Bad Culture: Signals Are Tough to Ignore

January 18, 2022

I have worked in a number of interesting jobs and on fascinating projects for more than 50 years. I have some time perspective. My first “real” consulting job was an analysis of the content in a number of magazines for a large New York publishing outfit. The person who supervised my work was the individual who coined the phrase “Photomat. Where your photo matters.” My recollection is that he was interested in the results, and he was up front about what he wanted to learn from the investigation. As I recall, he said, “I want to know how to increase renewals.”

That made zero sense to me because text analysis in 1970 had little to do with the real world. Indexing Latin and cranking out concordances, yes. But subscription renewal? I was clueless, but I did the work and reported results which made this big wheel spin with joy. I liked the person and I liked the company. As it turned out, I did consulting work for one of the other senior managers for over 45 years.

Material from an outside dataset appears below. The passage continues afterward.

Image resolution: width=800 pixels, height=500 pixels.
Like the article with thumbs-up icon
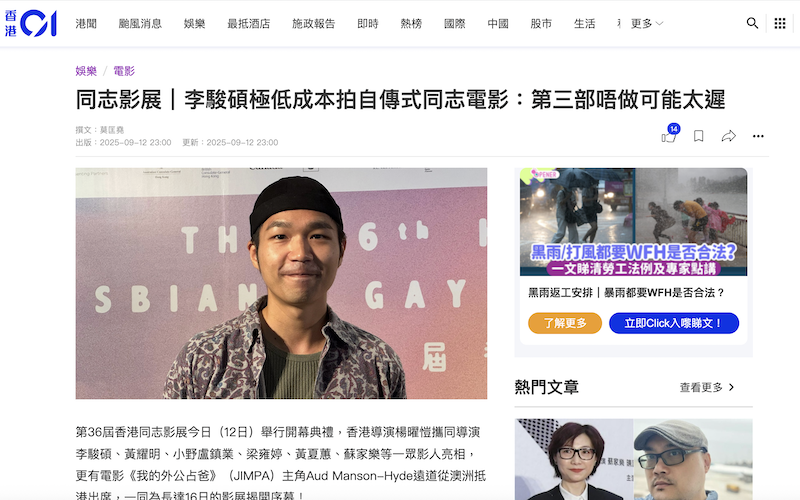click(x=669, y=136)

This early experience is different from what is described in “Young People Are Leaving Tech Because of Bad Culture.” This article explains:

Talent and skills provider Mthree found 59% of people between the ages of 18 and 24 said the company culture in their tech-based role made them so uncomfortable they had quit or at least thought about quitting. When it came to those from under-represented groups in UK tech, these figures were higher, with 64% of female respondents, 67% of those from a mixed-race background and 68% of young people who are bisexual saying they had either left or considered leaving a role because of a company’s culture.

Quite a contrast. I had a positive first consulting experience.

I think the issue with work today is broader than the technology sector in which I have worked for many years. Earlier in my career, I worked for a blue chip consulting firm and I have done projects for other big time blue chip outfits. I have avoided, for the most part, the mid tier operations. These struck me (perhaps incorrectly) as lacking the rigor associated with the blue chip outfits.

McKinsey’s Leader Wants to Change the Firm” includes this statement:

McKinsey’s reputation also faced challenges. In February, the company said it had reached a $573 million settlement over its previous work advising OxyContin maker Purdue Pharma LP and other drug manufacturers to aggressively market opioid painkillers. McKinsey admitted no wrongdoing. The firm also drew scrutiny in recent years for its work with some foreign governments, including Saudi Arabia. [Emphasis added]

The idea that the downstream consequences of casual algorithmic tuning at Facebook-type companies and logic-driven business advice linked to drug addiction suggests a deeper issue. Is it the culture of the go go, Wolf of Wall Street thought processes or are these specific, observable symptoms of an ethical cancer? Are individuals operating flash mob snatch and run robberies unhappy with job opportunities or are these behaviors a loss of a strong social fabric?

Either way, people are making decisions which appear to be harmful to others. The impact of these types of behaviors are likely to accelerate the loss of technology and behavioral influence the US possessed when I began my work career half a century ago.

Change has been a long time coming, and I don’t think “speeding up decision making, rethinking performance evaluations, and avoiding future scandals” is going to retain tech talent or address certain behaviors that are genuinely harmful to others.